## Material shown
+ + + +
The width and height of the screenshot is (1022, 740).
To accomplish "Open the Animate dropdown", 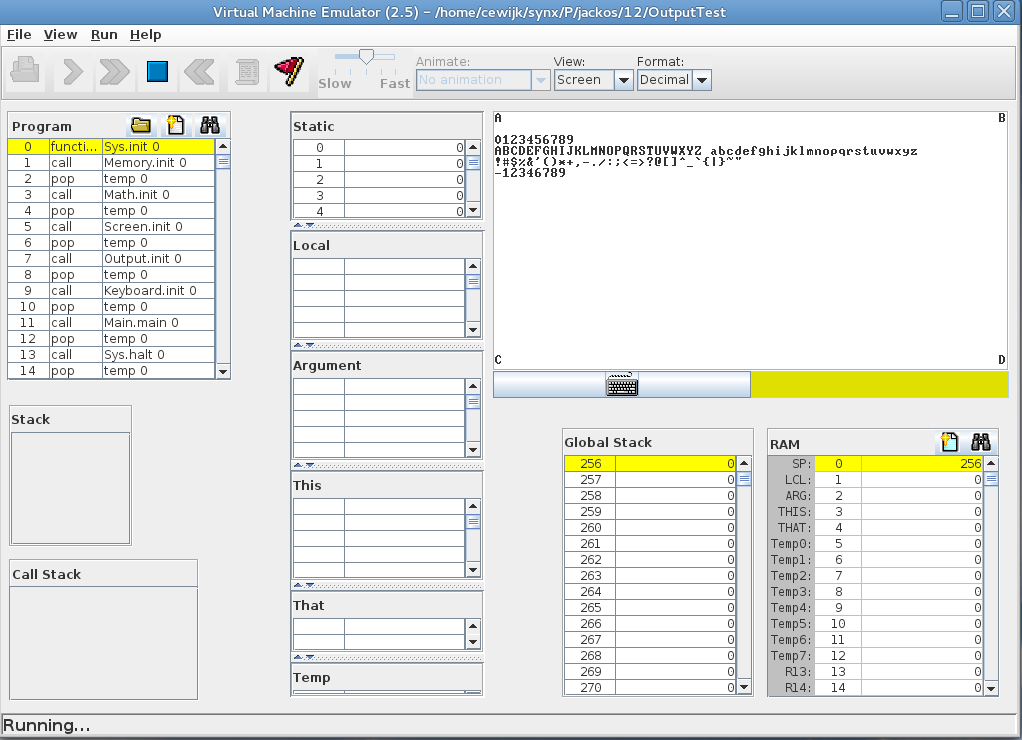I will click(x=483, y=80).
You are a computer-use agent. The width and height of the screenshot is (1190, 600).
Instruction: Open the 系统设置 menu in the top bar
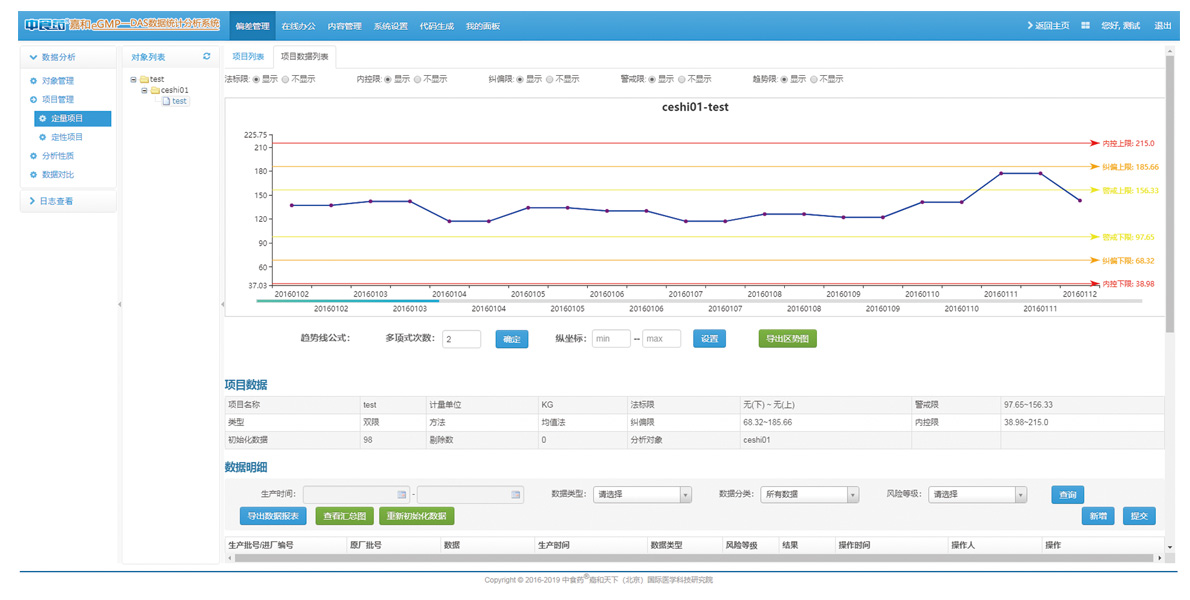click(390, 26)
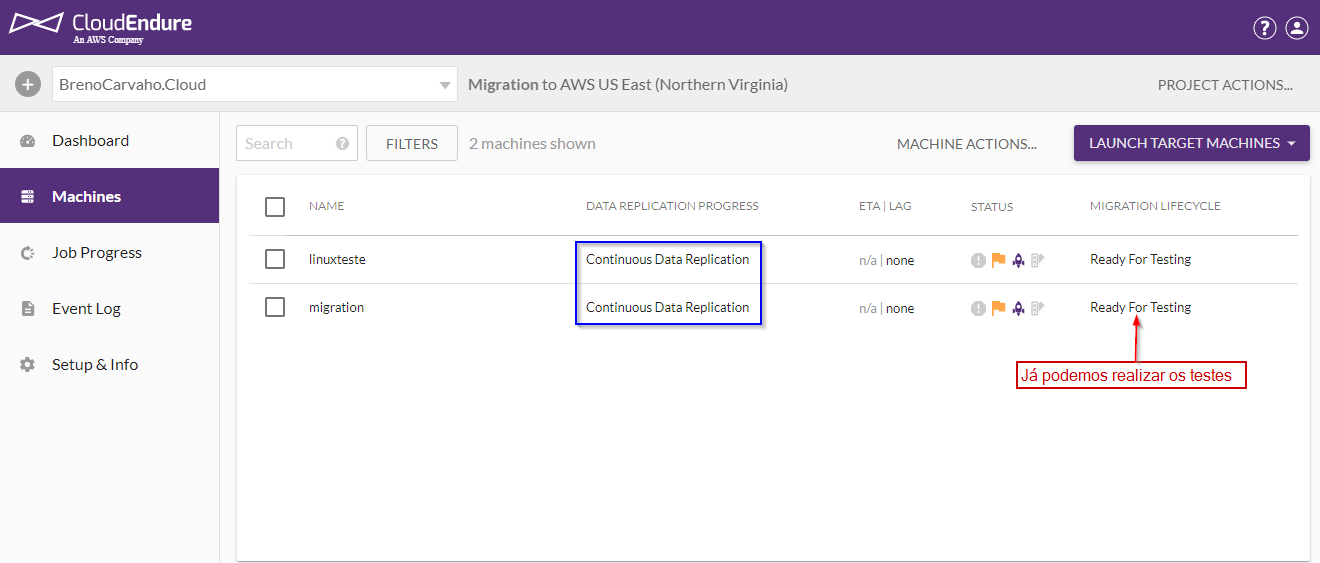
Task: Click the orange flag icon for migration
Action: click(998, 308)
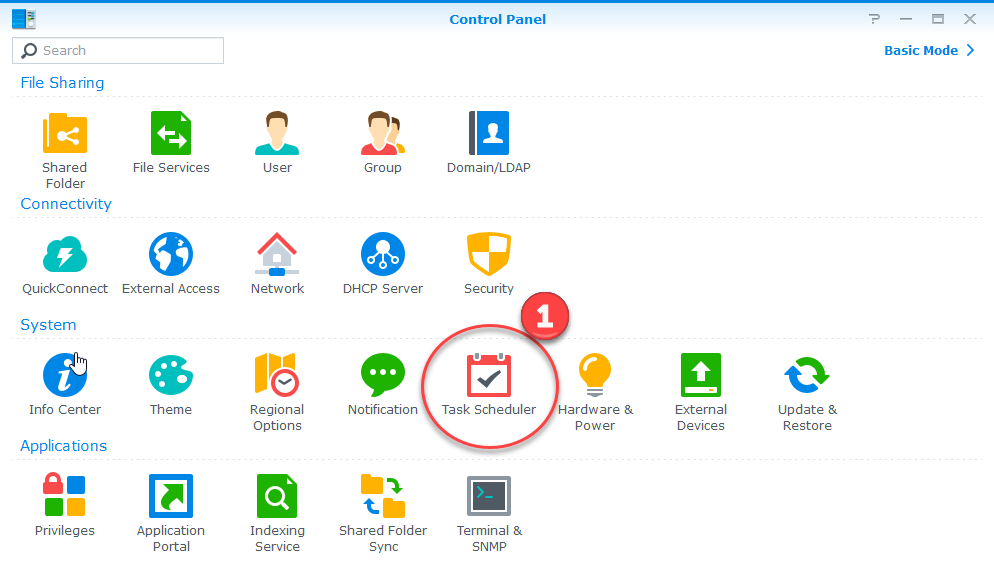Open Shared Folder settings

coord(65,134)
+ + + +
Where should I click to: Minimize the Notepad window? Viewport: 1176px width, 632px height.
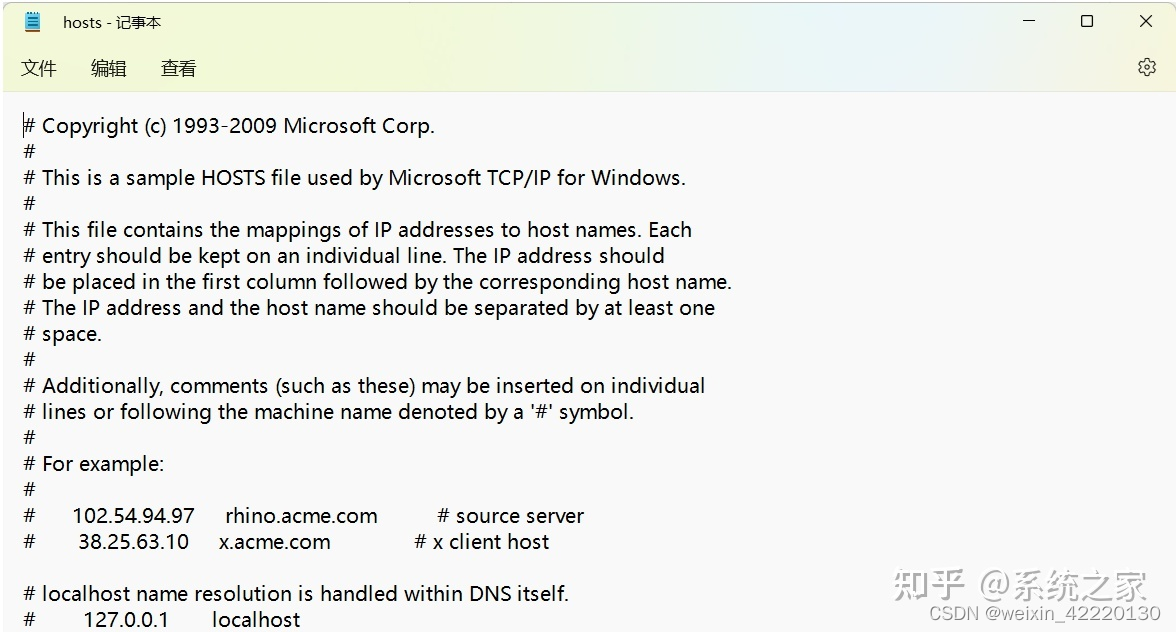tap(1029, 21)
+ + + +
## Work order
What lines in the records contain the word "screenshot"? Return each one.

## Answer for the task
The width and height of the screenshot is (1022, 740).
You are a computer-use agent. The width and height of the screenshot is (1190, 600).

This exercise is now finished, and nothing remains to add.